- Prompt: Scan the material for the string "help" and copy out every line in which it occurs.

--- --- ---

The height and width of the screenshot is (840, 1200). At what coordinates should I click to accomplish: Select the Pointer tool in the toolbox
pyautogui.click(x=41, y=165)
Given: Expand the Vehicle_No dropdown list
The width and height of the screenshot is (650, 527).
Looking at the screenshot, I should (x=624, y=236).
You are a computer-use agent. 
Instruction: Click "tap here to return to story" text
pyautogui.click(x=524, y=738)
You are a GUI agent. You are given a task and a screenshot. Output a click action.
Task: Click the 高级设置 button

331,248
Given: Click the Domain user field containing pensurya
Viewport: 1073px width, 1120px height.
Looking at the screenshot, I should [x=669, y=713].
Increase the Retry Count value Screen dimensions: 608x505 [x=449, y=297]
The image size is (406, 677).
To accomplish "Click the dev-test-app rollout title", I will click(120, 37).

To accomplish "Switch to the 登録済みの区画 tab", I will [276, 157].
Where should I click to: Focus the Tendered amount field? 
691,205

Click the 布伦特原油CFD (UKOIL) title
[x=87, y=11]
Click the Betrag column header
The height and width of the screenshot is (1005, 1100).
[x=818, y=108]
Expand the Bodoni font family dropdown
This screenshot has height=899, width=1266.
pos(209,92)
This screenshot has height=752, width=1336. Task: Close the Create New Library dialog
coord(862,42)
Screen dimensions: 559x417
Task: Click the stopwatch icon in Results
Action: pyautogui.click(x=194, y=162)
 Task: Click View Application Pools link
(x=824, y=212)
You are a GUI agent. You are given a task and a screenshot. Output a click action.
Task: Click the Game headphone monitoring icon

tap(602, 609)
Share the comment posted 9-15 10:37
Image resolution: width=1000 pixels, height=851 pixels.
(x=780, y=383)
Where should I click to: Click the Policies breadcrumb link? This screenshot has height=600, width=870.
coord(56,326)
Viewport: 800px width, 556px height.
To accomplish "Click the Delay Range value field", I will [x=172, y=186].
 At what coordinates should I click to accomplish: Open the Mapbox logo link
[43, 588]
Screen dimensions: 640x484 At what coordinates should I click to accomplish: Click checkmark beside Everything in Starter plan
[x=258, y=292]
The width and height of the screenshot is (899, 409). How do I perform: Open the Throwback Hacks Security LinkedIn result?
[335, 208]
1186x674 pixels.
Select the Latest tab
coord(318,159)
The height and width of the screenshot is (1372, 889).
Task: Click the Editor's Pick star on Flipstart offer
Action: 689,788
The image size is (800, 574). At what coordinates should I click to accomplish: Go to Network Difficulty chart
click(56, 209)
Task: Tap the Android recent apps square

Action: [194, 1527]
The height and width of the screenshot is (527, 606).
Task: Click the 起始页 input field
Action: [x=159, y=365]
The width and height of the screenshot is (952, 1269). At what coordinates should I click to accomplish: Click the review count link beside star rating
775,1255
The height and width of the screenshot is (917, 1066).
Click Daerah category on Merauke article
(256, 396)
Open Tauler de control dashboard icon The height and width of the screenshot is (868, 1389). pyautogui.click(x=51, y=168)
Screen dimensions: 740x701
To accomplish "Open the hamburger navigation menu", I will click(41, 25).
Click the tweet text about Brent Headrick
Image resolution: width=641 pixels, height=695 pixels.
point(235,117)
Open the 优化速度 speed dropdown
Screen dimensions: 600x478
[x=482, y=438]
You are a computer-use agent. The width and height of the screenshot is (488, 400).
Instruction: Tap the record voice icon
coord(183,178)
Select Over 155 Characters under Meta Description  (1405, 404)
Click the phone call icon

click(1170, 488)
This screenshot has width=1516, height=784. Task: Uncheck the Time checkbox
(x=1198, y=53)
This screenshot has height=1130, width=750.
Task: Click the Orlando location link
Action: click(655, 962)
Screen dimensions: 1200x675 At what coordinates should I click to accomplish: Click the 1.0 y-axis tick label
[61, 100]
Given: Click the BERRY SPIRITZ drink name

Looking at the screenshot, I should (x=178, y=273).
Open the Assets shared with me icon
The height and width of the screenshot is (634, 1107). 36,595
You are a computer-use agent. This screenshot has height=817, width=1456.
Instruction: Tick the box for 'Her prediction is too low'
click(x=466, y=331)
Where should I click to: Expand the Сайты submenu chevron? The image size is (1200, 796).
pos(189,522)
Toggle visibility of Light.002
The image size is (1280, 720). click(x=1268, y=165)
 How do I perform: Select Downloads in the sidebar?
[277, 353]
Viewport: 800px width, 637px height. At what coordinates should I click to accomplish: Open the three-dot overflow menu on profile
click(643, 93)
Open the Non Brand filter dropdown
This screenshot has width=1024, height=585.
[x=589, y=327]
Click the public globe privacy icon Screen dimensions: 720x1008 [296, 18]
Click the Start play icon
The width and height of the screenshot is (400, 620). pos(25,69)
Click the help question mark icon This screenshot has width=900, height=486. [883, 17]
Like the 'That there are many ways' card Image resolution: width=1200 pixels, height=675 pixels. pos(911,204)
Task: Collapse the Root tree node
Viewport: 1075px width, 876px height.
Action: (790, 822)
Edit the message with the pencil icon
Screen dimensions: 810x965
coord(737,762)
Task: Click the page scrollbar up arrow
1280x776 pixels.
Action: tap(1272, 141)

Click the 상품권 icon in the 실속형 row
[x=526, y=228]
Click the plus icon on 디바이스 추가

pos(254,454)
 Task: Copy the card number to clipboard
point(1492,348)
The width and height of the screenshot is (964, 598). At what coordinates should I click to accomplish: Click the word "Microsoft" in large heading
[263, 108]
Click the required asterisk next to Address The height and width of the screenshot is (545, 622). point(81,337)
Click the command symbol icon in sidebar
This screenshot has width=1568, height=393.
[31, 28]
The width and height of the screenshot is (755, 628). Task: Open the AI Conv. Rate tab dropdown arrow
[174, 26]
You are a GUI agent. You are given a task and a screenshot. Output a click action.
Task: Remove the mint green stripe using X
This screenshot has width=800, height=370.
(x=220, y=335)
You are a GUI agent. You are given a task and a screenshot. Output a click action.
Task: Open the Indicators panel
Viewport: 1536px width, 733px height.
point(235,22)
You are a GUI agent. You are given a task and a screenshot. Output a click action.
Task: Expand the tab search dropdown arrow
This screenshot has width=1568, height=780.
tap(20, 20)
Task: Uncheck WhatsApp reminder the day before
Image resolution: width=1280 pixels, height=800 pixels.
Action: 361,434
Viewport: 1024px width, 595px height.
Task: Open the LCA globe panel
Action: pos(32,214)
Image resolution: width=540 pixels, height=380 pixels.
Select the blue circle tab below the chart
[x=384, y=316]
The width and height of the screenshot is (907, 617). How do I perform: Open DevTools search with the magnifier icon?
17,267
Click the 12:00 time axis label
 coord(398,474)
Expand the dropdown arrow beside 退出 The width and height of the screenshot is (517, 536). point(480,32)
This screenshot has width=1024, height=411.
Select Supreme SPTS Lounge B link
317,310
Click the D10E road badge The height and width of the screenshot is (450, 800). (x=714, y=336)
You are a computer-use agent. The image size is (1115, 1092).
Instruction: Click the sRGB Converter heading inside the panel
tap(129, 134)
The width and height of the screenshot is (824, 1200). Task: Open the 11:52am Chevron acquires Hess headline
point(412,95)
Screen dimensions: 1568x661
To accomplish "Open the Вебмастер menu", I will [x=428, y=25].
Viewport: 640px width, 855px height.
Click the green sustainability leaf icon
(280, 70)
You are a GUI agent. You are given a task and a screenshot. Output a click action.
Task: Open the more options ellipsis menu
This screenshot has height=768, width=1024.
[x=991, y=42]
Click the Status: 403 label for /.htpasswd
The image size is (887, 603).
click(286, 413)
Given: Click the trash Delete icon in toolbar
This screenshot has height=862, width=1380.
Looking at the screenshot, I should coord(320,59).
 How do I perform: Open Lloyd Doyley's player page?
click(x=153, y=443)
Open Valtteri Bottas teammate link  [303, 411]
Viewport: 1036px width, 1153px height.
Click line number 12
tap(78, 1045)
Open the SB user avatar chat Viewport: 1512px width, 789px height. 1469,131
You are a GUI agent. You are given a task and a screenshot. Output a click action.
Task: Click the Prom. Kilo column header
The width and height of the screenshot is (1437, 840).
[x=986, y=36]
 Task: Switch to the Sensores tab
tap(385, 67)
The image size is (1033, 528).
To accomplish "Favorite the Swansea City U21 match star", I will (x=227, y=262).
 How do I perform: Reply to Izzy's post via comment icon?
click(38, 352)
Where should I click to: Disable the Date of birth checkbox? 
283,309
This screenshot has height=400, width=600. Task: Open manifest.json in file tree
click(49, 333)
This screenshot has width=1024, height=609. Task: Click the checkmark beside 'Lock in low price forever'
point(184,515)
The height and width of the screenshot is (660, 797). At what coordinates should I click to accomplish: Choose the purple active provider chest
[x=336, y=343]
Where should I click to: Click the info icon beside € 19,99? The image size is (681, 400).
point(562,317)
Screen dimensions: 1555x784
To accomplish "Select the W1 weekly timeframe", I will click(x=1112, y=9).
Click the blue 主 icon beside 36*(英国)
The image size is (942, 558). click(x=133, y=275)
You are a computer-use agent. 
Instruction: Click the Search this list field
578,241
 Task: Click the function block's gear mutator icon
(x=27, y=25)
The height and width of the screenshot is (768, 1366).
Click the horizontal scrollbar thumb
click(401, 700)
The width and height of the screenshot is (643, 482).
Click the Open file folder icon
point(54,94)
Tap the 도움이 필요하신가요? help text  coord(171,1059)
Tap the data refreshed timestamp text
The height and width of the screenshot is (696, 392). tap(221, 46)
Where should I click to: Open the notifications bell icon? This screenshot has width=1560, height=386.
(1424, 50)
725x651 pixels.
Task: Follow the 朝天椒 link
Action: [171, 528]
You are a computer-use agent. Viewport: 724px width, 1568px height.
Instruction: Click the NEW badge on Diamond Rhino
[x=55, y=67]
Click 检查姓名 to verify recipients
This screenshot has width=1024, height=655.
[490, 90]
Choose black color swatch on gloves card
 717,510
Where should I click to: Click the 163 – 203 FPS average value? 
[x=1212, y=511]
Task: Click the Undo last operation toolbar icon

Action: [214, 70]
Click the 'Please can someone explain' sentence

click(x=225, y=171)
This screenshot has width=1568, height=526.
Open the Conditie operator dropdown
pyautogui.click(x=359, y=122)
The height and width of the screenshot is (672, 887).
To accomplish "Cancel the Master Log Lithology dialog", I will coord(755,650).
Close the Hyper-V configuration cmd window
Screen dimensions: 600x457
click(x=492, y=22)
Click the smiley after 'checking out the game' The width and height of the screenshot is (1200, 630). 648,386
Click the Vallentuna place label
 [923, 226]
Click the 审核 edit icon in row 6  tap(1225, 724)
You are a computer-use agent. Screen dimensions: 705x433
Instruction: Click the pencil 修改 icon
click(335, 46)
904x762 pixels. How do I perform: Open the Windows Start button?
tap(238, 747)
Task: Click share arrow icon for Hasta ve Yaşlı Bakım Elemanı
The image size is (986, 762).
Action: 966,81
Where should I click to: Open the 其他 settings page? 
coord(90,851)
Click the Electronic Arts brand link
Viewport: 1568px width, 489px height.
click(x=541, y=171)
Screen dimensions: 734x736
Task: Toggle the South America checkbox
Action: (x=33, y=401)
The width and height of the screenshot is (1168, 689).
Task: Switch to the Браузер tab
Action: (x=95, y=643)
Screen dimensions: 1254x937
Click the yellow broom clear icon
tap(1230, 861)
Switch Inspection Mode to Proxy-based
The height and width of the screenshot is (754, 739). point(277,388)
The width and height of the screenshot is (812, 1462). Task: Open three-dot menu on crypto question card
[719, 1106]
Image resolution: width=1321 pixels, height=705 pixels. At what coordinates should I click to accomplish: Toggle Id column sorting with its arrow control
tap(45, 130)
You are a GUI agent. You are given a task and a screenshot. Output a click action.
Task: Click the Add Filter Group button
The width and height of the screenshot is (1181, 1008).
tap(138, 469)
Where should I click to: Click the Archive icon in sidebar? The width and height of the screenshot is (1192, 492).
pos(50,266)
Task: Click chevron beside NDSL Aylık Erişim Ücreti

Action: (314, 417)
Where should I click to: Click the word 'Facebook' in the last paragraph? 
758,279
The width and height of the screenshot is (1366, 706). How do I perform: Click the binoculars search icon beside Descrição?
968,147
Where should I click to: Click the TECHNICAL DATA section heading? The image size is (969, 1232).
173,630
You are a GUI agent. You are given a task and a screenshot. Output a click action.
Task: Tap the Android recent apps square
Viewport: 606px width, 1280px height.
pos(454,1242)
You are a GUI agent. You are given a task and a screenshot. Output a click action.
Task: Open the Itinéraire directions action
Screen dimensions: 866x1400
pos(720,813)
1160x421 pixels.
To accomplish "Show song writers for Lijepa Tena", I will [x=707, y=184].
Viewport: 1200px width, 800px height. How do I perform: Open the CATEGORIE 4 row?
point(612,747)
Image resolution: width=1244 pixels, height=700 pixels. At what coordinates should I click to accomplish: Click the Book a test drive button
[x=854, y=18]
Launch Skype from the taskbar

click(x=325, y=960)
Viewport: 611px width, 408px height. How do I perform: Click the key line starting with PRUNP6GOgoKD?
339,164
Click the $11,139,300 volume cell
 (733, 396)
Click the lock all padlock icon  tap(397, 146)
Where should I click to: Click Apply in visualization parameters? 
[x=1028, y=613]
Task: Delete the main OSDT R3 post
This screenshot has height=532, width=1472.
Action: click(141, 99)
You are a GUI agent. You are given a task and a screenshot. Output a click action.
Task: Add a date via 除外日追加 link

--- --- ---

- Written answer:
Click the help question mark icon This screenshot has width=900, height=486. [883, 17]
Tap the 도움이 필요하신가요? help text  coord(171,1059)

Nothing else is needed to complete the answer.